Luckily, TV has far outpaced the big screen for ideas, production and provocation, and that’s the kind of meaty I prefer … but then I don’t eat meat.
I’m torn. Season 1 was phenomenal. Season 2 was not. Season 3 followed a pattern of ‘lets make every other episode kinda pants except for the last 10 minutes’. Still.
You are Wanted
Mr Robot meets The Net … in German (with English subs). A power outage across Berlin is just the start of Lukas’s troubles when it leads to him being hacked and, subsequently, and in a whole heap of hot water. The last episode gets the jitters and tries to abscond, but the series as a whole is very watchable – with a message, I guess, about our relationship with the net and surveillance.
Inception meets Stranger Things meets The Golden Child: I’m still only half-way through, and have a fairly tenuous grasp on WTF is happening. In a nutshell: what if we’re all dreaming parts of the same dream? Yeah, like that.
The Handmaid’s Tale
Dystopic view of women in the future (sex robots, more or less) and yet has much to say about life right now. That’s sci fi when it’s done well, right?
Technically, season 2, which was released this year but I watched both S1 & S2 for the first time this year. On paper it’s an exercise in masochism, and yet this story of a woman with cancer whose mother dies suddenly is … uplifting and LOL funny. And terribly sad in places, of course – and then LOL funny. My emotions are all over the place, but I know I like these people.
Not only but also
- Fargo S3. I can’t quite love it, but it is very, very good
- Seinfeld. I’d never seen it before. Now I’ve seen it all and, as a consequence, feel I’ve seen every other sitcom produced since. Ahead of its time and hugely influential.
- Brooklyn Nine-Nine S5 but also 1-4. Holy hell is this well written, cuter than a mofo and hilarious.
- Between Two Ferns (“with Zach Galifianakis”) – toe curling mock-show with guests including Brad Pitt, Barack Obama, Michael Cera and some other nobodies, as Zach would say. And no, not at all from 2017.
Art & Exhibitions
Cathedral of the Pines
Gregory Crewdson at the Photographer’s Gallery, London: like eerie, blown-up film stills from films that don’t exist. Stunning.
Percy Kelly retrospective
Tullie House, Carlisle. Local boy makes good, plus vast illustrations and prints in all kinds of unlikely media.
Detroit: Unbroken Down
Dave Jordano at Side Gallery, Newcastle.
“These individuals demonstrate that Detroit is not the city of death and decay that everyone was reporting in the media, but one that shows signs of human activity and movement,” Jordano says. His photographs are true to that – as hard as they can be to look at.
See more: davejordano.com
More than paint on canvas
- Beyond Caravaggio, National Gallery of Scotland, Edinburgh. Dark and wild though – despite the spoiler in the name – not quite enough Caravaggio for me.
- Turner Collection at Tate Britain, London. Most definitely not ‘of’ 2017 in any sense, but it was on my circuit this year. I’d have asked for Turner’s autograph, I think.
- Lowthermere at C-Art Festival, Rheghed Centre, Penrith. Arguably exploitation art-theatre and, frankly, a bizarre and terrifying experience of the Jeremy Beadle variety. I still can’t talk about it.
- Any kind of short (or long) art film offered as part of a static exhibition, and of which I have seen too many this year to name. If you held a gun to my head, I’d probably recall The Bloomberg New Contemporaries 2017 (BALTIC, Gateshead), and anything at The Whitechapel Gallery, London, but then I’d get zen and tell you that violence solves nothing.
Forgive me, Father, for I have not read many books this year – but in any case, I don’t believe I’ve read much published this side of modernity.
- Carl Sagan’s Cosmos – or, the meaning of life in a chunky nutshell.
- My (very slowly growing) collection of Penguin Mini Modern Classics has this year included A Short Treatise on the Joys of Morphinism, by Hans Fallada. Fallaluia!
- The Etymologican and The Elements of Eloquence, by Mark Foster – delightful word histories for word delighters.
- Never Let Me Go, by Ishiguro – who surely only needs a surname, so adept is he (though this isn’t actually one of his favourites for me).

Task list:
- a) Transcribe the passage of the culture roundup starting at "Inception meets Stranger" and ending at "Yeah, like that.".
- b) In the culture roundup, at which gallery was Dave Jordano's "Detroit: Unbroken Down" shown?

Information provided:
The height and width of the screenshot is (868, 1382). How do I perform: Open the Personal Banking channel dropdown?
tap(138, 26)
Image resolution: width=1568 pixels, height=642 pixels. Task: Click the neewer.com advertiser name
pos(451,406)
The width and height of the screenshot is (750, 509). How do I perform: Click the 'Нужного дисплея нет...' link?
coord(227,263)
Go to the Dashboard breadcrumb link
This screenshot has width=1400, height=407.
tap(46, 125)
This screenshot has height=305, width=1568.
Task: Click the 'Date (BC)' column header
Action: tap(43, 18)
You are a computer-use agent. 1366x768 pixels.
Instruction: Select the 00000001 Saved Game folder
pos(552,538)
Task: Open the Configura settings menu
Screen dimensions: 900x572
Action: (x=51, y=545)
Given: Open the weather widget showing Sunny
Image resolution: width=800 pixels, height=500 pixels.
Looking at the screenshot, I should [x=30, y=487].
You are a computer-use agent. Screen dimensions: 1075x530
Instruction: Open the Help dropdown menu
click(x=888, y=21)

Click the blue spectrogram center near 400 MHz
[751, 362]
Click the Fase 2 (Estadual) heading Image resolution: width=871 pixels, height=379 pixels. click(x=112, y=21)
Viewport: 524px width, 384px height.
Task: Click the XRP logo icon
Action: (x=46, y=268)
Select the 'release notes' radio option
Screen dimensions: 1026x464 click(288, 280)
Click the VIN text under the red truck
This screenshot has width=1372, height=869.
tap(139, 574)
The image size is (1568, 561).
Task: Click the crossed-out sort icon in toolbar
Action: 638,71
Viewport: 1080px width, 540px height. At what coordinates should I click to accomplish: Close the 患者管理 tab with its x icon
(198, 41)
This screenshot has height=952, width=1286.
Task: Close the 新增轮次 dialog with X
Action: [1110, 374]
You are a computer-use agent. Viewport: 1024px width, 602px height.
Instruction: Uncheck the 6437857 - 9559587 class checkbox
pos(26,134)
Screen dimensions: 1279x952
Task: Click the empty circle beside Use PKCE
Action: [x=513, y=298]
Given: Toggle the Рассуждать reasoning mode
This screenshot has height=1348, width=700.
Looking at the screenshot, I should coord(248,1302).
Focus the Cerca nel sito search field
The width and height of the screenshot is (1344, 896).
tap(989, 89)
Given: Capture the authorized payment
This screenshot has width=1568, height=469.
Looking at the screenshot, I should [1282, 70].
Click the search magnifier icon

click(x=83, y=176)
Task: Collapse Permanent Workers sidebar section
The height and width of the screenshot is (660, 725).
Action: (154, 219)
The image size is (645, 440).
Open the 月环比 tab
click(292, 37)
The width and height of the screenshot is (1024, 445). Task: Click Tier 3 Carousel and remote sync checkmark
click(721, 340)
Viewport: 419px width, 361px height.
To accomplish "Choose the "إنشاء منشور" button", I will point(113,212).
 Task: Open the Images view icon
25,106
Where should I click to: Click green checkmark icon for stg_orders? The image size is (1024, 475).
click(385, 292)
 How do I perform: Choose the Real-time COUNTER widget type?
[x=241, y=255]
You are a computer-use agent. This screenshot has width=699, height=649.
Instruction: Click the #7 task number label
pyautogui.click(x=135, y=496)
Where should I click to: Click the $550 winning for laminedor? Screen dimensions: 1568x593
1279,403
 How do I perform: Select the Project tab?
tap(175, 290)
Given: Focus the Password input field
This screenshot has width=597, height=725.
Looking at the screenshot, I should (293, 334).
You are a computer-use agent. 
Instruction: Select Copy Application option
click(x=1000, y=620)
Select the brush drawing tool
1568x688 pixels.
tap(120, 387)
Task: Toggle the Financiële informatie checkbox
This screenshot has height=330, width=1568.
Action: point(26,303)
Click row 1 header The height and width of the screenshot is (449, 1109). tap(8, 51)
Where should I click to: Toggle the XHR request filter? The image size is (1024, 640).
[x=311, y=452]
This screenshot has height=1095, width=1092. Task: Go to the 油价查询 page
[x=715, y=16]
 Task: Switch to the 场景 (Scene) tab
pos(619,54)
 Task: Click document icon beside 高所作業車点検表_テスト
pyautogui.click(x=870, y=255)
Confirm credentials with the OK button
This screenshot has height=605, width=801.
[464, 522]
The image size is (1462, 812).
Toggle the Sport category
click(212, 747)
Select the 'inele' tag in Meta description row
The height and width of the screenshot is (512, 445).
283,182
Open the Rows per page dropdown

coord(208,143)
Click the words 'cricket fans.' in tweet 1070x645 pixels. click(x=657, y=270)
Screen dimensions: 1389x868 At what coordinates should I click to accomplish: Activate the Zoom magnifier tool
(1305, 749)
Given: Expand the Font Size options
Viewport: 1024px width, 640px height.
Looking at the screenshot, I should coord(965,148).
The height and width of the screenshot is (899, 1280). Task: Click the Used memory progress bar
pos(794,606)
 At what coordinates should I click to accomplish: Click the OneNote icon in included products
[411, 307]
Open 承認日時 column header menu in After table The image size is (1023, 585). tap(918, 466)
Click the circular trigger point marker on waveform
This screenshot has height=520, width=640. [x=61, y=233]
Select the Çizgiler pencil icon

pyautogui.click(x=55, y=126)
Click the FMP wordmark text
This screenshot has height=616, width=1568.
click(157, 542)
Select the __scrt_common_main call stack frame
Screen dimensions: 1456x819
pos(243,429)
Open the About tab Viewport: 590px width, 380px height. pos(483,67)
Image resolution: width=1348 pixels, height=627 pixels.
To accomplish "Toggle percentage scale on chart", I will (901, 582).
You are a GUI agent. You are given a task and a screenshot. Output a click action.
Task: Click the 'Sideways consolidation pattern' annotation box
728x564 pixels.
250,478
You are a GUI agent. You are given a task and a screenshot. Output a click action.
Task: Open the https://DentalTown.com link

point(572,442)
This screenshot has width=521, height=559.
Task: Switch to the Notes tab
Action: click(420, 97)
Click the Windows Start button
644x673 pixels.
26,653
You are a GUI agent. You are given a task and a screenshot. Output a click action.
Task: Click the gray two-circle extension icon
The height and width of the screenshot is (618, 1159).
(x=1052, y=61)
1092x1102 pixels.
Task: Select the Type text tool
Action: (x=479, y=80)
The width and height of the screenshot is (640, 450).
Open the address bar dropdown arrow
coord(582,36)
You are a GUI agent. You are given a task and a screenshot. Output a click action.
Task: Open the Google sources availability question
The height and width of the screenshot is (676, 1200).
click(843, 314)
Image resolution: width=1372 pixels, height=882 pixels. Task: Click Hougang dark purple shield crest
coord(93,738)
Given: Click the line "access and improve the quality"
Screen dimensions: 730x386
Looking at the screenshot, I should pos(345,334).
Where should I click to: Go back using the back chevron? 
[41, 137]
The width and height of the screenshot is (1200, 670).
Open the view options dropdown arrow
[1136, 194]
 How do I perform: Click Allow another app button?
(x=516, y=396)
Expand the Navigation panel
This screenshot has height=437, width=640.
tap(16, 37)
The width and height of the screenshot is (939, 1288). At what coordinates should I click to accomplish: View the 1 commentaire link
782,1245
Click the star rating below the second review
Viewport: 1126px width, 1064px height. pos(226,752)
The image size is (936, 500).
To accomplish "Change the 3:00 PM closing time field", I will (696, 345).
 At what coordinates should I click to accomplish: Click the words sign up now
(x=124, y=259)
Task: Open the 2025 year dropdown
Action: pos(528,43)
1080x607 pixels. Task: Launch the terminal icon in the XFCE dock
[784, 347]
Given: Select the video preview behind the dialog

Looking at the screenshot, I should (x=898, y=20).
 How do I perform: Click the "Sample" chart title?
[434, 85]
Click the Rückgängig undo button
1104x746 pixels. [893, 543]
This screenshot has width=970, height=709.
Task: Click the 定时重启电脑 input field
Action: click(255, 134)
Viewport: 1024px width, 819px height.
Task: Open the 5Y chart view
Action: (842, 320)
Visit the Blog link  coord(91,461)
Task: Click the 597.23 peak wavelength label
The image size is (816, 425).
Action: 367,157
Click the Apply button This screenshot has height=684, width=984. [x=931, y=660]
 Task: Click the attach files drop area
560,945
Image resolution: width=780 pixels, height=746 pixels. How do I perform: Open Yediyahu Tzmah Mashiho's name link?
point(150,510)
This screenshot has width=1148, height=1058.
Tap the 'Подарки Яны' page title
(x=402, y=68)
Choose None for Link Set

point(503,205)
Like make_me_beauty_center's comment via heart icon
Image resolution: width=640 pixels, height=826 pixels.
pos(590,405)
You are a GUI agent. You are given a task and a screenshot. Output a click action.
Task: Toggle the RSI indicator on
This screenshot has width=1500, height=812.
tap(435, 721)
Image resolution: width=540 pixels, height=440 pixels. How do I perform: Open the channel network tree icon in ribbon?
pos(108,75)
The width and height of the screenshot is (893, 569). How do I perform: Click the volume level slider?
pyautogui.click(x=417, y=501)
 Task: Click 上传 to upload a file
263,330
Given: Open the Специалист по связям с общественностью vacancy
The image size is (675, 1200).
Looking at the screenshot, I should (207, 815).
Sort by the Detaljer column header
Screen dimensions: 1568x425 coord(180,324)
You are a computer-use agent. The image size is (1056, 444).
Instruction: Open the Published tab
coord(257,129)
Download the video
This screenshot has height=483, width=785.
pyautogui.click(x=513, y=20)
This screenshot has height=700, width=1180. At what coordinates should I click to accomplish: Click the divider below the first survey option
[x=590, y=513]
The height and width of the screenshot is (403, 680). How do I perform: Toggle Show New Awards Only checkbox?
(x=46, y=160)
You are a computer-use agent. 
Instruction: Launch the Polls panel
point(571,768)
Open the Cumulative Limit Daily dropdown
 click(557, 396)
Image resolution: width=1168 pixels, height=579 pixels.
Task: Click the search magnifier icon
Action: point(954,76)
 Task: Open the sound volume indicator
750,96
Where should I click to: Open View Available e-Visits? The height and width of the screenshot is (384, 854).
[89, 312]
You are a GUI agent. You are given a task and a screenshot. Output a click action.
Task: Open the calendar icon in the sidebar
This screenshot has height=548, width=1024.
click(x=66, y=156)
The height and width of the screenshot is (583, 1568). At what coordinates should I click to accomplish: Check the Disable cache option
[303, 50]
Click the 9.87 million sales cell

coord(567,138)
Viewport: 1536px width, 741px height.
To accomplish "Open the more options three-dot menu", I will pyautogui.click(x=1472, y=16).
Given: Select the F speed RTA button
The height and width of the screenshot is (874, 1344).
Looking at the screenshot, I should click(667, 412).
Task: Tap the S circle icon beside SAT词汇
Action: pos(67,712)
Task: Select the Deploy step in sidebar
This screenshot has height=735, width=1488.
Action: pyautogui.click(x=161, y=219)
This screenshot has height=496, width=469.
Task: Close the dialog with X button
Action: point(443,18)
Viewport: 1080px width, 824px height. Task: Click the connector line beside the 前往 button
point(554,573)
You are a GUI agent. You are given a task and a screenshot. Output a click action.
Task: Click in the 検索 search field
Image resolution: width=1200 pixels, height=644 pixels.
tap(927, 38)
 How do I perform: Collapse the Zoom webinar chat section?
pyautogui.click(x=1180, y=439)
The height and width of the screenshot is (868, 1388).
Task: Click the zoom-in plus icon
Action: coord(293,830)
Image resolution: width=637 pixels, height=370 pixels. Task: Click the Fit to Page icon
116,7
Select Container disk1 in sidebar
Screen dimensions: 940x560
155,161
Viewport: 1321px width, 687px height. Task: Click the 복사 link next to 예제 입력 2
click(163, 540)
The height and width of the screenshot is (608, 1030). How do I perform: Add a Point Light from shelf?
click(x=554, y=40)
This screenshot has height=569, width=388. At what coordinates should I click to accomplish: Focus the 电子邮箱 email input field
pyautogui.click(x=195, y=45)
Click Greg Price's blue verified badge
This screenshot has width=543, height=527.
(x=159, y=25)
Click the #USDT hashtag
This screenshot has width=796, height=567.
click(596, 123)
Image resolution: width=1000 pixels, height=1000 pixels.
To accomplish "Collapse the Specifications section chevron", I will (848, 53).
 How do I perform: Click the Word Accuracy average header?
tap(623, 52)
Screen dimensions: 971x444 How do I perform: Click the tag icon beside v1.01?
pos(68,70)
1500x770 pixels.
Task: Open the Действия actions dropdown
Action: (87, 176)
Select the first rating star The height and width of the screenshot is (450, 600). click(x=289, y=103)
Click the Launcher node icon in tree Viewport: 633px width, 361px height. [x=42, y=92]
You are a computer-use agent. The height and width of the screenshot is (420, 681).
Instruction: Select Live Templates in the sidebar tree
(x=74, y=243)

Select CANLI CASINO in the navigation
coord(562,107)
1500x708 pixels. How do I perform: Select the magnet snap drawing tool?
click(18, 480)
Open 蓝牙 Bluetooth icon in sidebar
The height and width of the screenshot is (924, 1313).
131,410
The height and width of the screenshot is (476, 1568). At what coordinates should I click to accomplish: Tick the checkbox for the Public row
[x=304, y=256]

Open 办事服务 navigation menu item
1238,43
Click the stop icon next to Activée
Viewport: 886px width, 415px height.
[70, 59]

Answers in order:
- a)
Inception meets Stranger Things meets The Golden Child: I’m still only half-way through, and have a fairly tenuous grasp on WTF is happening. In a nutshell: what if we’re all dreaming parts of the same dream? Yeah, like that.

- b) Side Gallery, Newcastle.